If it wasn't clear before, then Roma is a gorgeous guarantee that achieving technical perfection is Alfonso Cuarón's one true goal. Cinematic wizardry allowed his 2006 dystopian thriller Children of Men to leave an indelible mark on action movies, influencing countless filmmakers with its engaging long-take set pieces, and then he took over half a decade to make his space-set blockbuster Gravity, which required the director to push digital effects technology to its limits.

Now, he's turned his eye to a more intimate topic, focusing on the trials and tribulations of domestic life in a 1970s upscale Mexican household, but the change of genre and the lack of overt thrills has only enhanced his desire to reach technical godliness. It's an intriguing approach, the mundanity of everyday life treated with the crisp and complex precision of an ambitious action flick.

The aim is to craft as absorbing a domestic drama as any that's ever been attempted, but the result has a superficial effect that undercuts the intention's potential. There's so much world-building and attention to detail going on that the onscreen world feels less lived in and more populated by Cuarón's puppets.

Roma offers absolute artifice, but what beautiful artifice this is! The level of cinematic craft here borders on being overwhelming and Cuarón never lets up for a single second or even a mere frame. There are plenty of opportunities to bask in astonishment and stare in awe at the lengths to which Cuarón will go to translate daily housework for the silver screen.

Photographed in pristine black and white, Roma follows live-in maid Cleo (Yalitza Aparicio, a portrait of warmth) as she tends to her work, struggles with her personal life, and observes a melancholic transformation of the family she cares for. Light on plot, the story revolves entirely around Cleo's experience, which begins as strict routine and then becomes increasingly tinged with tragedy, until a glimmer of hope finally emerges.

Cuarón has long claimed that the movie is somewhat autobiographical and his love for the character of Cleo is apparent at all times. She's a saintly woman, quiet and reserved and wholly handed several raw deals by a world that has positioned her near the bottom. Still, she never complains, continuing to soldier on no matter what problem life throws her way. She's like a second mother to the four children she looks after and yet she never forgets her place in the family. It's as adoring a character study as you'll likely ever find.

Aparicio is wonderful in the role, too, which is key to taking Cleo beyond the point of fawning tribute that Cuarón is content to settle at. The whole cast is great, including the children, so the shimmering surface of sublimity isn't in danger of being shattered on any of these fronts.
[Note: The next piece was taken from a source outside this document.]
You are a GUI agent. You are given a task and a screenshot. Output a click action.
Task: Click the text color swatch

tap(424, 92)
But Cuarón plays so strictly and slickly with his cast of marionettes that he somewhat suffocates the drama. He treats exquisiteness as a digital effect, which adds an overly mechanical element to a story that is more sensory than genuinely moving.
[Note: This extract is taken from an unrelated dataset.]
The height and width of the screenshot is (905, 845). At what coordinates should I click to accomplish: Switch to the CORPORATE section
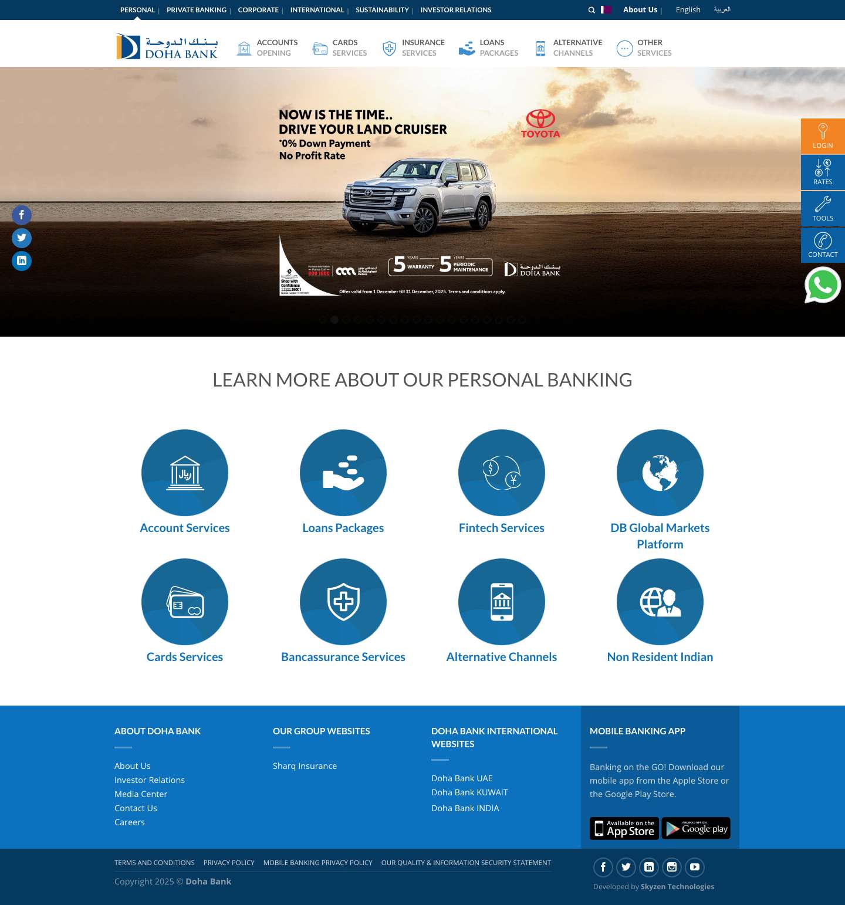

In terms of story specifics, Cuarón flirts so determinedly with miserablism that it seems at times he's been infected by Iñárritu-itis. Cuarón has always been far more optimistic than his filmmaker friend who's responsible for grim dramas like Amores Perros, Biutiful, and The Revenant, but just as Cuarón inspired Iñárritu to tackle technical challenges, it seems Iñárritu has now inspired Cuarón to explore the darkness of compounding tragedies.

The blatant juxtaposition between horrible events and sumptuous imagery is, at worst, unintentionally comical and, at best, a bit of a hit to the attempted authenticity. Cuarón's smooth camera movements are ever noticeable and the sheer showiness of the display often clashes with the sad tale onscreen.

But if one approaches Roma as the technical exercise it is, then it becomes tough to fault Cuarón’s expert effort. It’s additionally difficult to not simply marvel at the complexities of the compositions or allow your ears to be gently tickled by the myriad sounds that explode from every edge of every scene. There’s always so much going on both visually and aurally that our senses are given quite a workout.

Despite this, Roma is often at its best when needling in on a single sliver of character-developing absurdity. Some of the movie’s finest moments are also its funniest, such as a scene in which the patriarch of the family returns home from work one evening and takes forever to patiently park his large car in the narrow space provided. Another highlight involves Cleo’s love interest showing off his beloved martial arts skills while completely naked and brandishing a shower curtain rod.

Moments like these puncture the taut tension in strange and unexpected ways, but most importantly they populate the narrative with rich character beats that bring the movie as close as it ever gets to the oddities of everyday reality. They’re as meticulously staged and executed as any shot in the picture, but there’s a particular freshness to their presence.

Those random asides are just a small part of the experience, of course, since there’s a lot of tragic and loudly dramatic ground to cover here. Cuarón lets the mood swing smoothly back and forth between light and dark, finally settling somewhere in the middle. The emotional content feels somewhat manufactured, weakening the overall impact, but this is a byproduct of Cuarón’s current style and his heightened level of control. He loves and lives to explore the medium’s possibilities, to make the argument that cinema is an immeasurably immersive playground. Technically, he’s not wrong.